Christian Science can get Medicaid money, court says
___By Kenny Byrd
___Associated Baptist Press
___WASHINGTON (ABP)--A Christian Science nursing facility that relies on prayer instead of conventional medicine for treatment can receive federal payments through Medicare and Medicaid, according to a ruling left standing by the United States Supreme Court April 2.
___Without comment, the high court turned away an appeal that claimed the payments violate the constitutionally mandated separation of church and state.
___Both the Medicare Act and Medicaid Act of 1965 originally made specific allowances for adherents of Christian Science religion, which, according to court documents, "objects to medical care and embraces prayer as the sole means of healing."
___A U.S. district court ruled in 1996 that allowing the group to qualify for federal payments violated the First Amendment's ban on establishment of religion.
___Congress responded by replacing "sect-specific" portions of the two laws with neutral language accommodating "any person who is relying on a religious method of healing and for whom the acceptance of the medical health services would be inconsistent with his or her religious beliefs."

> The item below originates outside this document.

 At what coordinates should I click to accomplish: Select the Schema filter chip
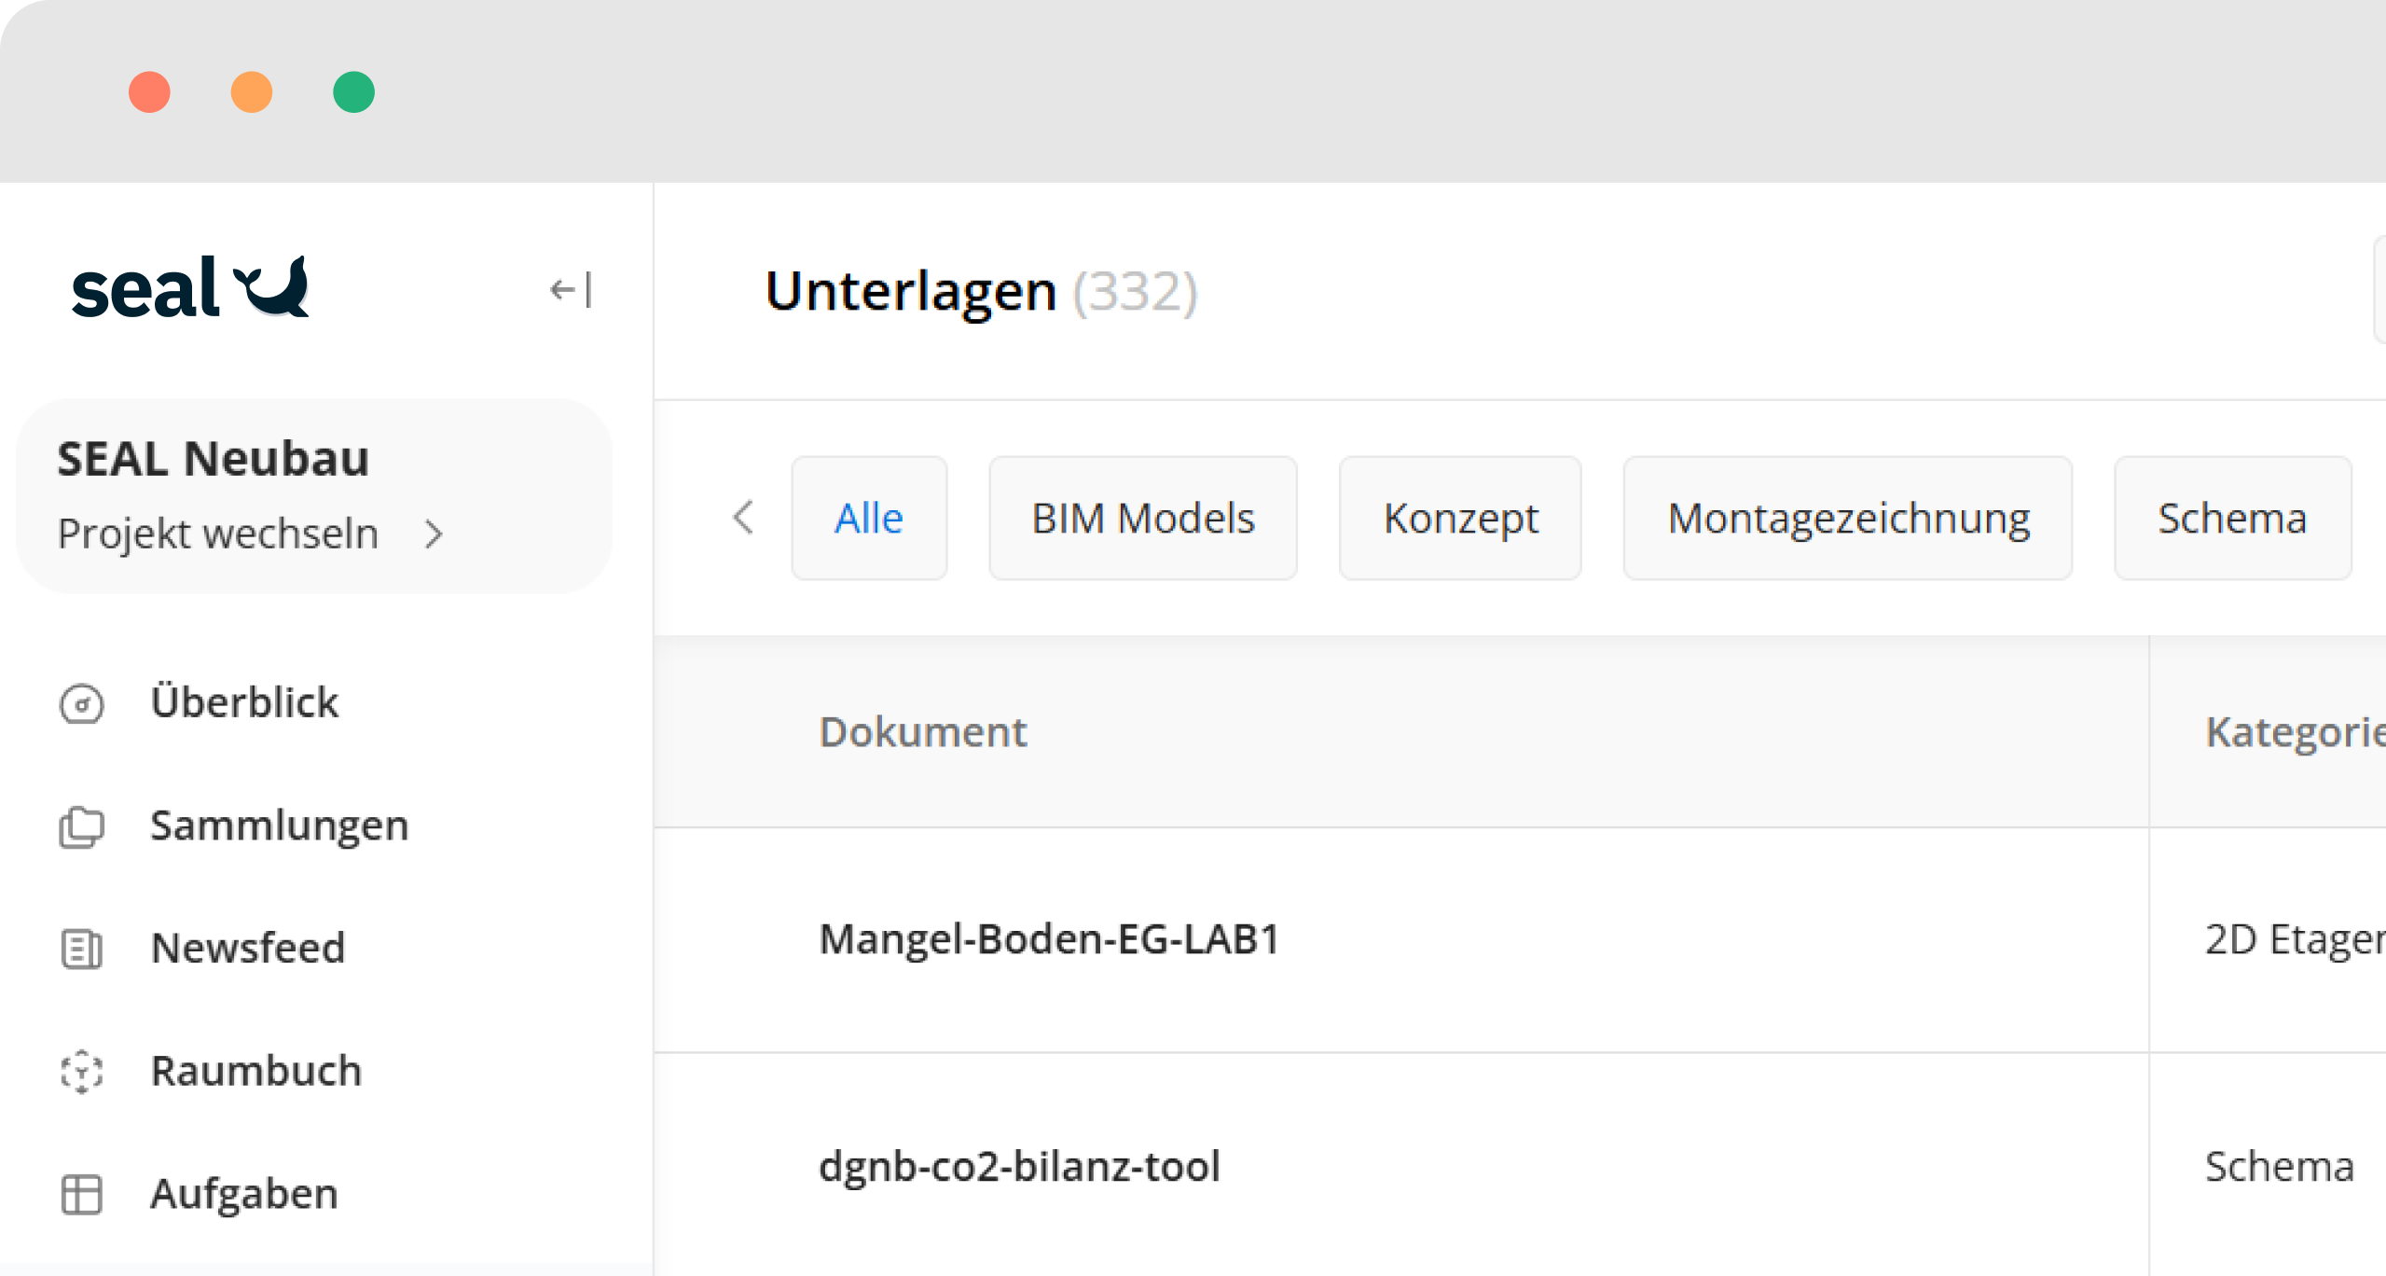pos(2231,519)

___The changes enabled individuals who hold religious objections to medical care to receive governmental assistance for care at "religious non-medical health-care institutions."
___The taxpayers' group that won the previous case against such payments, Children's Healthcare is a Legal Duty Inc., sued again, but this time lost in the district court.
___Ruling in favor of the Christian Scientists and several religious groups that filed friend-of-the court-briefs in support of the religious exemption, the 8th U.S. Circuit Court of Appeals agreed the new arrangement is constitutional. The 8th Circuit said the new legislative language was designed "to accommodate all persons who object to medical care for religious reasons, not only Christian Scientists."
___The appeals court said the act was constitutional under the three-pronged "Lemon test" used previously in disputes over the establishment of religion. The court said the measure has a secular purpose, it neither advances nor inhibits religion and it does not create excessive entanglement between church and state.
___The court said the law merely allows individuals "to be reimbursed for a subset of those services for which they would be reimbursed if they had sought treatment at a medical institution."